The album’s highlights included “The Way You Walk,” defined by its rhythmic swagger and the gripping intensity of Weathers’ vocals, and “Going To The Blues,” the album’s lively opener peppered with bluesy guitar lines. Though Weathers’ forte was singing pleading love songs, he showed other musical sides by venturing into roots reggae territory with “Street Talk ” – an earnest meditation on discrimination, inner-city tension, and racially-motivated violence – and the heavier groove of “Star Of Sufferation,” an organ-drenched message song describing a spiritual revelation the singer experienced “one night as I was walking by the lonely wayside.”
The album’s undoubted standout was “Hip Hug,” Weathers’ revamp of Jamaican singer Keith “Slim” Smith’s 1967 classic rocksteady single. Weathers’ version replaced the horn fanfares of Smith’s original with an effects-drenched guitar and organ riff, which created an irresistible melodic hook. Released as a single ahead of the album, “Hip Hug” got Weathers some radio play but wasn’t able to bring Bad Weathers – which failed to reach the UK charts – the mainstream attention that the singer and his label craved.
Afterward, Weathers and Virgin fell out, with the singer leaving the label under a cloud. In a 1979 interview, he said he was “totally dissatisfied” with his former label. Undaunted, Weathers joined Linton Kwesi Johnson at the UK’s foremost reggae label in 1979. “When I moved to Island Records, I also secured a deal for him to record an album with them,” recalled Johnson in 2021. “Two singles were released by Island, but the album, which I had helped to produce, was never put out.”

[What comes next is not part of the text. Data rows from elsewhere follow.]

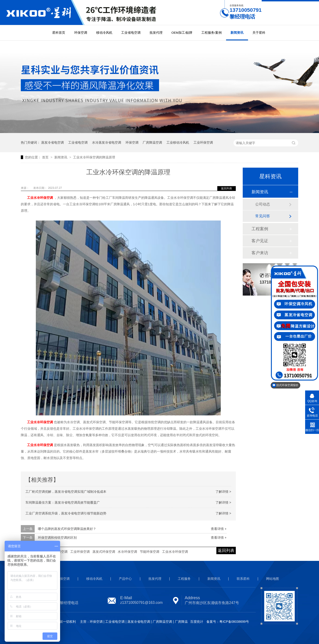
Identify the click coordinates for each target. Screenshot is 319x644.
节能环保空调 (150, 552)
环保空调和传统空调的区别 (57, 538)
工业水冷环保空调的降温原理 (94, 157)
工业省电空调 (131, 33)
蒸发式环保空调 (104, 552)
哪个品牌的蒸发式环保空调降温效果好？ (67, 529)
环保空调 (81, 33)
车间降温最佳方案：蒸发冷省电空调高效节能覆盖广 (63, 502)
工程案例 (260, 229)
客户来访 (260, 253)
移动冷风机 (104, 33)
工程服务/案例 (211, 33)
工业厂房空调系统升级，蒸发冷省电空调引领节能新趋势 (66, 513)
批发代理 (156, 33)
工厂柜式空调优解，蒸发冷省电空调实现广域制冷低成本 (66, 492)
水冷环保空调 (127, 552)
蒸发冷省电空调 (52, 142)
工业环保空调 (203, 142)
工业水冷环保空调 (175, 552)
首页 (46, 157)
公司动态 (262, 204)
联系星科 (243, 578)
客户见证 (260, 241)
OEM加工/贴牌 (182, 33)
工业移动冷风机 (178, 142)
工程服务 (184, 578)
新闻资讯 (237, 33)
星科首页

Weathers surfaced briefly in 1987 for a single on Trojan and then fell off the radar, never to be heard again. He died in 2021 from cancer aged 69. “Vivian had a pleasant, outgoing personality, although he suffered from chronic depression,” revealed Linton Kwesi Johnson in a written tribute to his friend. “An accident, which left him with severe back injuries, curtailed his ambition to make it as a musician.”
Weathers would’ve been a star in a fairer world, but luck wasn’t on his side, as Linton Kwesi Johnson acknowledged. “Vivian never got the break he deserved in the music business,” he wrote. “(He) was a talented singer-songwriter who never realized his full potential.” Nonetheless, the much-overlooked Bad Weathers stands up as one of the best records of the 1970s by a British reggae artist.